A 162-page, single-spaced list of people allegedly swindled by money manager Bernie Madoff was filed late Wednesday with the U.S. Bankruptcy Court in New York. These thousands of people allegedly are victims of the biggest Ponzi scheme in history, through which Madoff supposedly paid early investors with money from new investors.

There are some prominent names on the list, including CNN talk-show host Larry King, Hall of Fame baseball pitcher Sandy Koufax, actor John Malkovich, U.S. Sen. Frank Lautenberg, New York Mets owner Fred Wilpon, World Trade Center developer Larry Silverstein – and actor Kevin Bacon.

Kevin Bacon? This means playing Six Degrees of Kevin Bacon just got a whole lot easier thanks to Bernie Madoff’s $50 billion swindle.

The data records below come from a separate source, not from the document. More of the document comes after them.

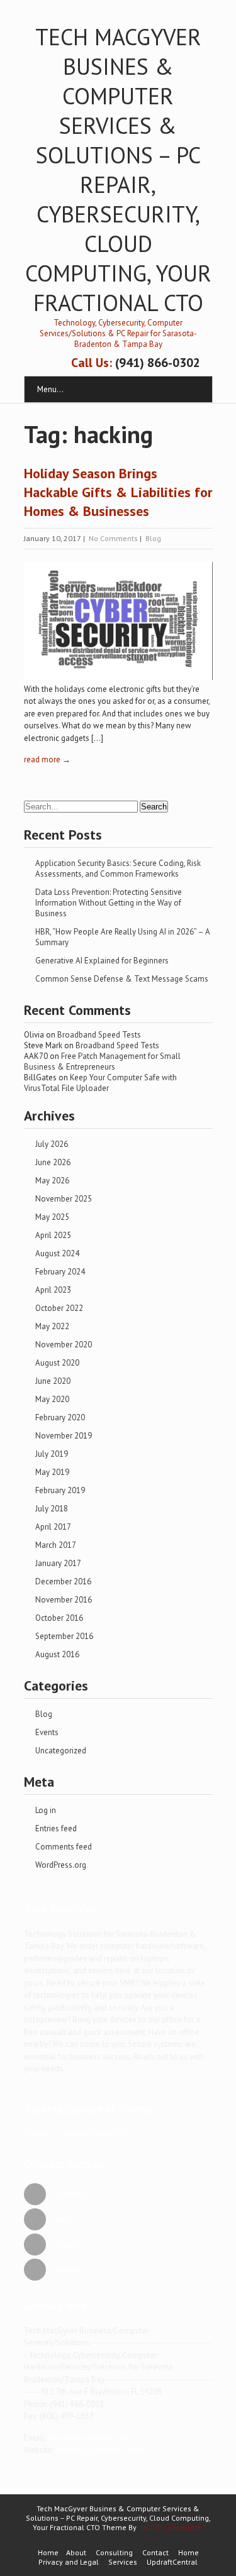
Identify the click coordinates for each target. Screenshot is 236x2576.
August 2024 (57, 1253)
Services (122, 2562)
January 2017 (58, 1563)
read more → (47, 759)
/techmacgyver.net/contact (102, 2450)
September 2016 (64, 1636)
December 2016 (63, 1581)
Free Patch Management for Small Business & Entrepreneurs (102, 1061)
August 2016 (57, 1654)
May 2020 (52, 1399)
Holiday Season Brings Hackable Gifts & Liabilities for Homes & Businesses (118, 492)
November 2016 (63, 1599)
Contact (155, 2552)
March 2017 (55, 1545)
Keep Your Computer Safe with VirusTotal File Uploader (100, 1082)
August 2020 (57, 1362)
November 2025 (63, 1198)
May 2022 (52, 1326)
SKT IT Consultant (170, 2527)
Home (48, 2552)
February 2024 (60, 1271)
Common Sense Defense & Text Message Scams (121, 978)
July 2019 (51, 1454)
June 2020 (52, 1381)
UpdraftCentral (172, 2562)
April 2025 (53, 1235)
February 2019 (60, 1490)
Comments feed (63, 1846)
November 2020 (63, 1344)
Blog (153, 538)
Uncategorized (60, 1750)
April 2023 (53, 1290)
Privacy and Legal (68, 2562)
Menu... (50, 389)
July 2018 (51, 1508)
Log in (45, 1810)
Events (47, 1732)
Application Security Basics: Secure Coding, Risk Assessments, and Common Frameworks (118, 868)
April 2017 (53, 1526)
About (76, 2552)
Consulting (114, 2552)
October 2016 (59, 1618)
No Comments (113, 538)
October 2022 (59, 1308)
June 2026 (52, 1162)
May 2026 (52, 1180)
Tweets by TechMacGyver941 (75, 2134)
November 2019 (63, 1435)
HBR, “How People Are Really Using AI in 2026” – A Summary (122, 937)
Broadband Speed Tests (99, 1034)
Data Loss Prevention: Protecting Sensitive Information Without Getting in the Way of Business (108, 903)
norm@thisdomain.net (87, 2438)
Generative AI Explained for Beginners (102, 960)
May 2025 (52, 1217)
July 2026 (51, 1144)
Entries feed (56, 1828)
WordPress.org (60, 1865)
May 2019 (52, 1472)
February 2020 (60, 1417)
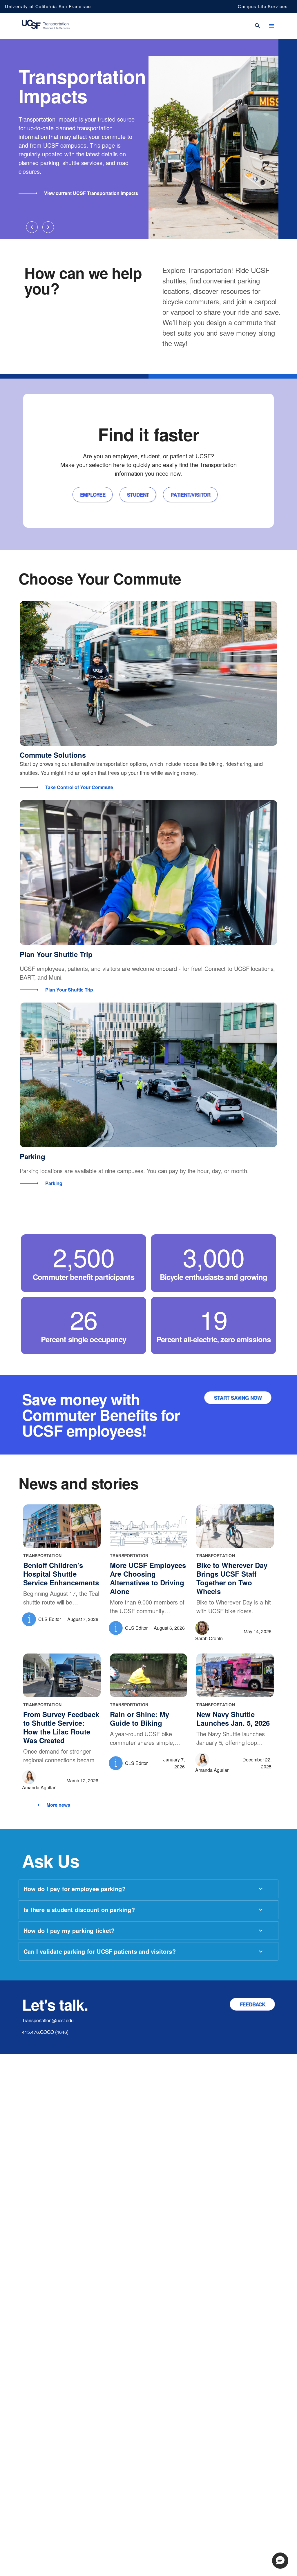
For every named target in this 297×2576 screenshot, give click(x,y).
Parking (32, 1156)
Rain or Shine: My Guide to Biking (139, 1718)
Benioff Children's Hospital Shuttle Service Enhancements (61, 1574)
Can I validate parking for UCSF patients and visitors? (99, 1951)
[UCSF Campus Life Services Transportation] (46, 26)
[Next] (48, 227)
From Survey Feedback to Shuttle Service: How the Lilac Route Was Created (61, 1727)
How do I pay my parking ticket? (69, 1930)
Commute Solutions (53, 754)
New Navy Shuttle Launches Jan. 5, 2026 (233, 1718)
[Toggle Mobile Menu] (271, 26)
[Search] (258, 26)
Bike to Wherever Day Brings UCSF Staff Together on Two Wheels (231, 1578)
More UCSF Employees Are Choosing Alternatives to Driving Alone (148, 1578)
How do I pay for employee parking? (74, 1888)
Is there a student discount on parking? (79, 1909)
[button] (280, 2561)
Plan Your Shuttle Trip (56, 954)
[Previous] (32, 227)
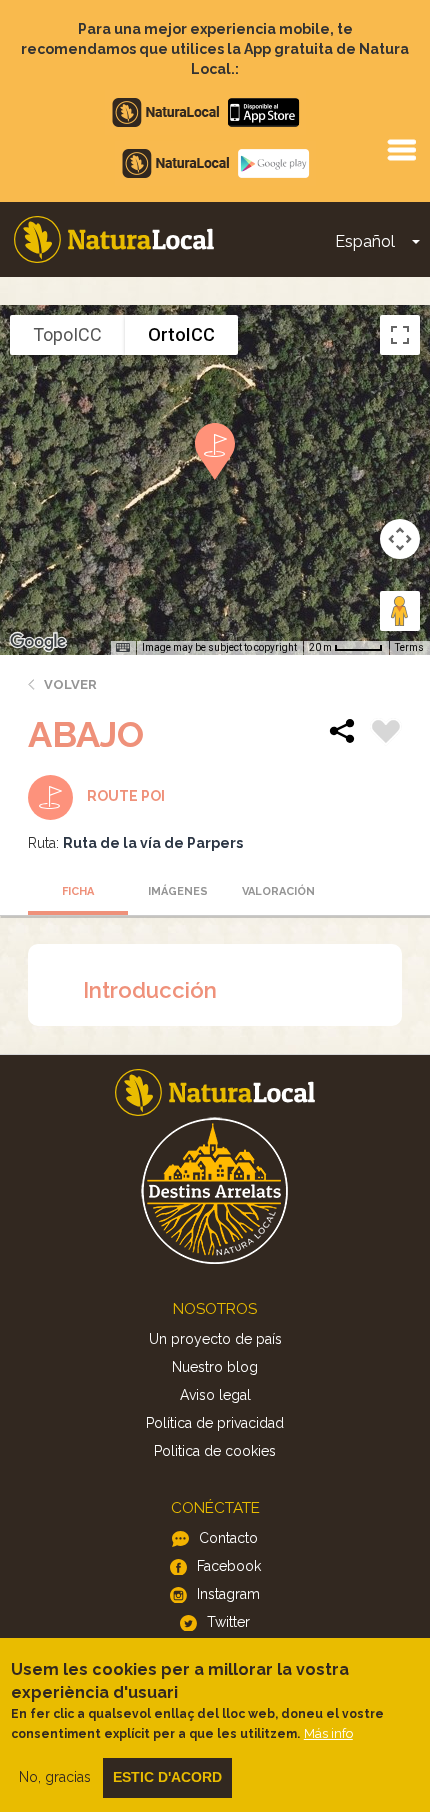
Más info (328, 1733)
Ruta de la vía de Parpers (153, 843)
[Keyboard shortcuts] (123, 648)
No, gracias (55, 1777)
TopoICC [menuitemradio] (67, 334)
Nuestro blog (215, 1367)
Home (114, 239)
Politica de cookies (215, 1451)
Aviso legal (215, 1395)
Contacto (228, 1538)
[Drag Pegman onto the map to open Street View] (400, 611)
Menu (401, 149)
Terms (409, 647)
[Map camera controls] (400, 539)
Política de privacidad (215, 1423)
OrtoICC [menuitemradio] (181, 334)
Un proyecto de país (215, 1339)
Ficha (78, 891)
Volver (70, 684)
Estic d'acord (167, 1777)
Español (365, 241)
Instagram (228, 1594)
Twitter (228, 1622)
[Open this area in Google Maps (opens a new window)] (38, 642)
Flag (386, 734)
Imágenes (178, 891)
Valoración (278, 891)
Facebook (229, 1566)
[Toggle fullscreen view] (400, 335)
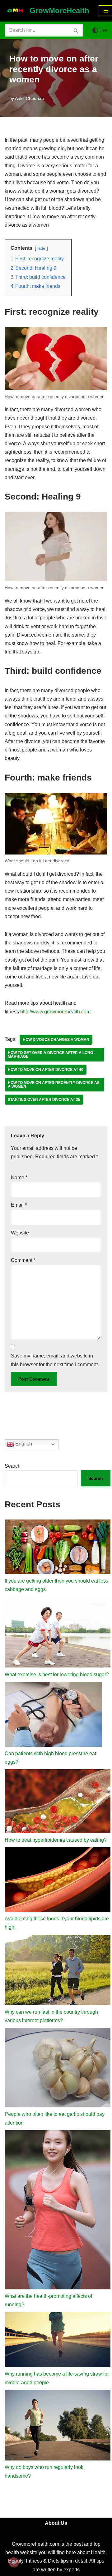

Surely you are familiar with Six Degrees of Kevin Bacon, a game wherein players link other stars to the prolific actor through six or fewer films. The game is based on psychologist Stanley Milgram’s theory that there are six or less degrees of separation between any two people on Earth.

I hereby propose an updated version of the Kevin Bacon game: Six Degrees of Bernie Madoff. Keep in mind that most of the disgraced financier’s clients probably used a middle man to make their investments with Madoff, so, for example, there likely are two degrees of separation between Bacon and Madoff. I suspect that King’s inclusion on the list makes it possible for practically anyone to be tied within six degrees of separation from Madoff.

For fun, consider how far removed you are from Madoff. I am four degrees of separation from Madoff, if King is two degrees away from him. King recently interviewed former Illinois Gov. Rod Blagojevich, who I met twice during my journalism career.

The possibilities are endless. Find Madoff’s complete client list on the Internet and start making connections.